La legge n. 96/2012 non ha esteso ai “candidati degli Enti locali” le norme previste dalle Leggi n. 515/1993 e n. 43/1995, come erroneamente indicato dal redattore. Esattamente nella legge 96/2012 l’estensione delle norme previste dalla l 515/93 è limitata ai “Comuni con oltre 15.000 abitanti” e riferita ai candidati alla carica di Sindaco e di consigliere comunale.
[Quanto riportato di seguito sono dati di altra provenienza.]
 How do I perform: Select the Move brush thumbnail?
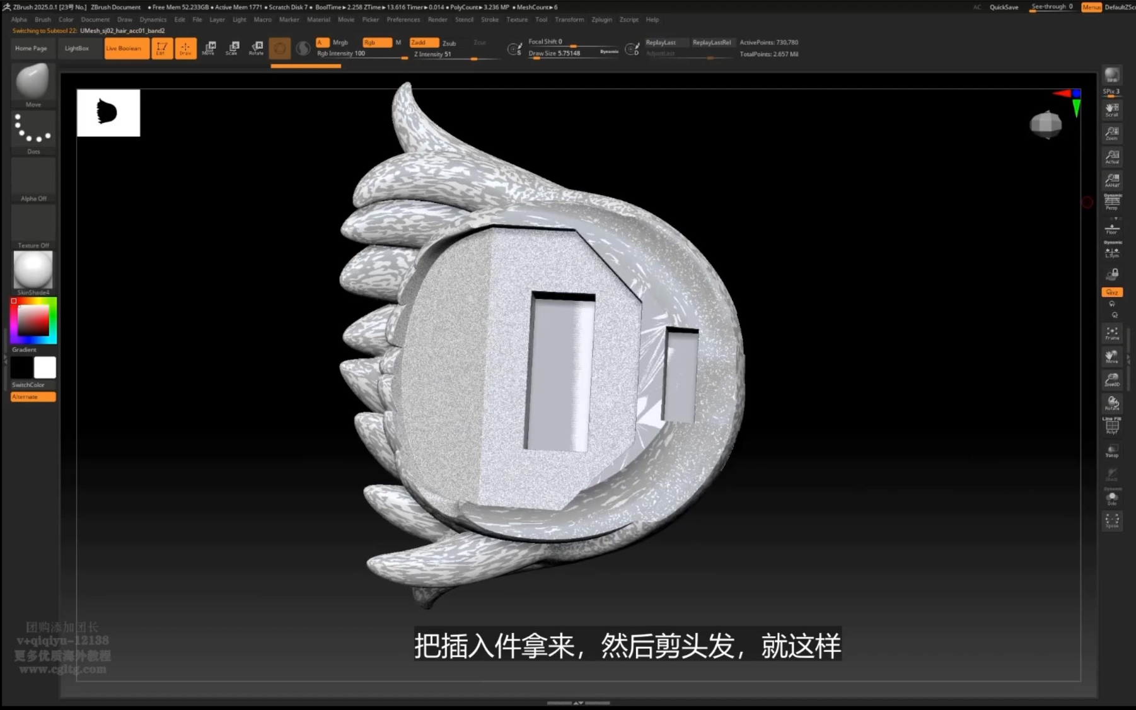33,83
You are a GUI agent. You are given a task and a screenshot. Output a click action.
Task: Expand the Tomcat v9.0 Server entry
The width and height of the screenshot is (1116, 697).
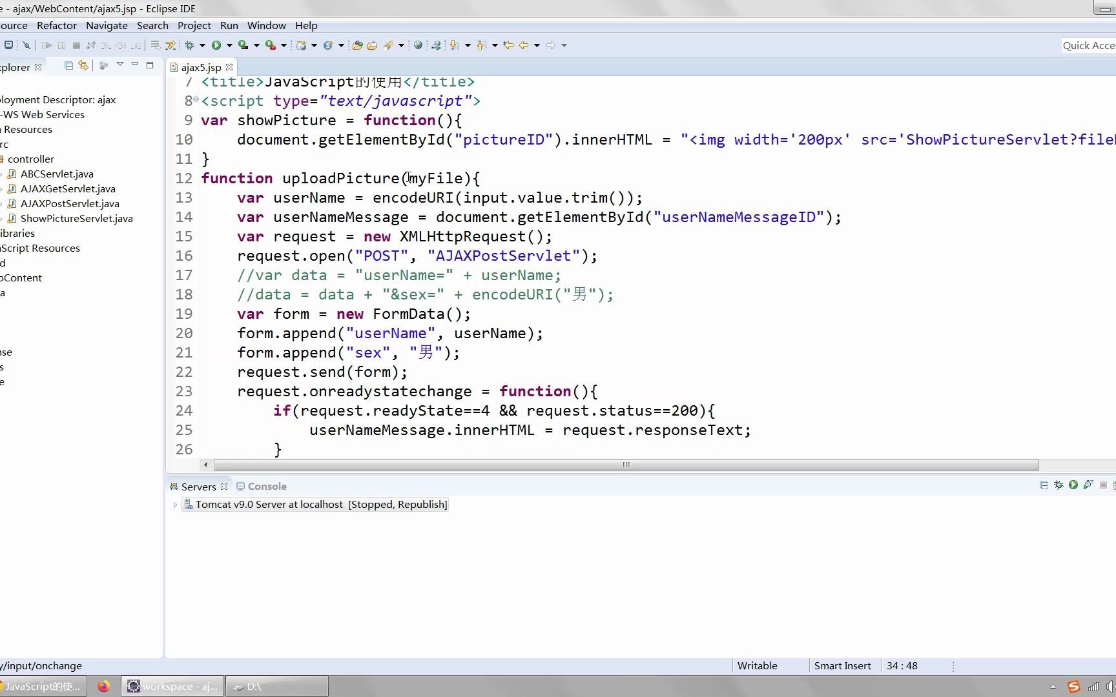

La dicitura Enti locali è troppo vaga, vi rientrerebbero tra l’altro anche i consiglieri dell’area metropolitana, benché eletti con un sistema di secondo livello, dei quali non vi è traccia nella 96/2012.
Il Collegio regionale di Garanzia Elettorale presso la Corte d’Appello di Roma, l’11 maggio del 2013 ha dichiarato la sua incompetenza ad esaminare i rendiconti dei candidati a Presidente e a consigliere municipale di Roma, adducendo il fatto, assolutamente inoppugnabile, che la norma non fa alcun riferimento alle circoscrizioni di decentramento amministrativo (quali sono i municipi).
Riportare nell’articolo il rischio di pagare una sanzione di 25mila euro, senza citare nemmeno incidentalmente la determinazione dell’organo preposto dalla legge al ricevimento e alla verifica dei rendiconti, e soprattutto alla determinazione delle sanzioni, potrebbe erroneamente spaventare i numerosissimi candidati, procurandogli un allarme privo di qualsiasi fondamento.
Peraltro è,a mio parere, discutibile, il sensazionalismo dell’articolo, soprattutto laddove nel link riportato si trova anche la citata determinazione del Collegio regionale di garanzia Elettorale, quindi documento di cui il redattore era a conoscenza.
Sono fermamente convinto della necessità di promuovere una maggiore e più attenta trasparenza nelle spese elettorali dei candidati, anche al municipio, ma per far questo sarebbe utile modificare la legge o, più facilmente, inserire una apposita norma nello statuto di Roma Capitale, individuando un organismo che possa svolgere il compito, che la legge assegna, solo per i candidati a Sindaco e al consiglio Comunale, al Collegio Regionale di garanzia Elettorale.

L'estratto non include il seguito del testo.